GreyAlbum-11.27.2012The Grey Album | Danger Mouse | 2004 | #337

From Brian Burton (Danger Mouse): “A lot of people just assume I took some Beatles and, you know, threw some Jay-Z on top of it or mixed it up or looped it around, but it’s really a deconstruction. It’s not an easy thing to do. I was obsessed with the whole project, that’s all I was trying to do, see if I could do this. Once I got into it, I didn’t think about anything but finishing it. I stuck to those two because I thought it would be more challenging and more fun and more of a statement to what you could do with sample alone. It is an art form. It is music. You can do different things, it doesn’t have to be just what some people call stealing. It can be a lot more than that.”

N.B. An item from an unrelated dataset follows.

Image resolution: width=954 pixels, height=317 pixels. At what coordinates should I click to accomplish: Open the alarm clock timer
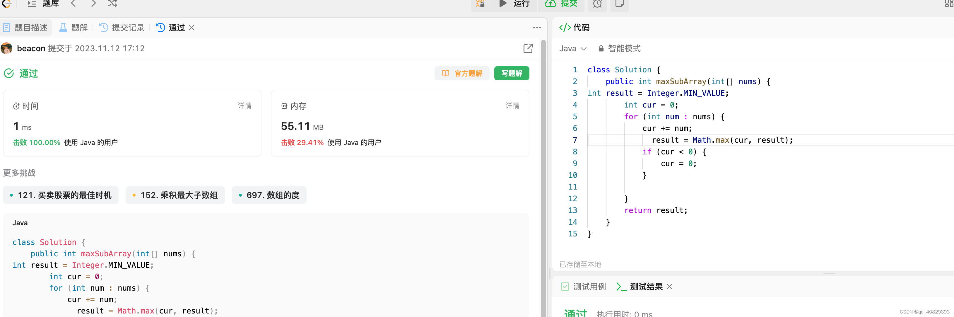pyautogui.click(x=597, y=4)
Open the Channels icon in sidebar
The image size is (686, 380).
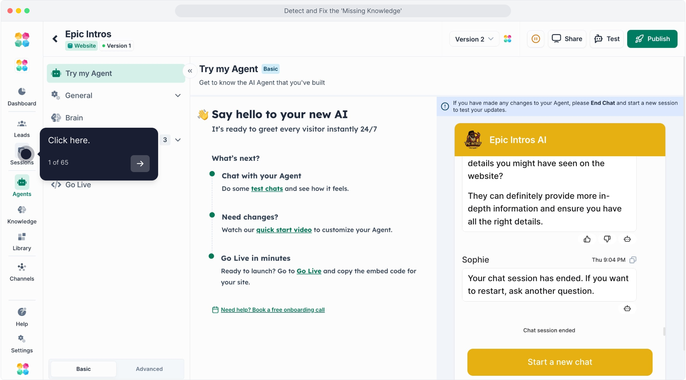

So the mash-up artist himself has insisted that the listener not be so small-minded as to simply write this off as a simple remixing. Normally I don’t like being told how I’m supposed to interpret media – a pet peeve of mine is when someone insists I listen to/watch something usually with the explanation that you should find this hilarious/brilliant/mind-blowing almost as a compulsory requirement – but in this case Brian may have a point. When you consider the restriction he placed upon himself to create an album sampling only Beatles’ White Album and Jay-Z’s Black Album to create not just something new but, something that actually works, then I think you can just about respect the creativity. For me its a concept that’s been corrupted by certain R’n’B artists sloppily cashing in on remixing pop-punk classics under spurious offerings of creative genius. There’s a point where we must refuse to reinforce ideas that were once novel and made with good intentions before they become perfunctory.

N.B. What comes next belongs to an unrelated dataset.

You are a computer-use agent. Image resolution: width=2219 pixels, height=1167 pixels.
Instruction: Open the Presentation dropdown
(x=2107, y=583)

This one doesn’t quite dilute the mash-up pool though. The union of these two particular classics, the disparity of old and new, is something I haven’t heard before and it definitely is done well. It really is more of a deconstruction of both albums – although more a rebuild of the melodies of Beatles reconstructed in a hip-hop style – which I think has to call upon some inventive skill to pull off without it sounding shit. Really though it fails to hold my interest for very long and once the novelty has worn off after the first play-through I’m left feeling entirely indifferent about it.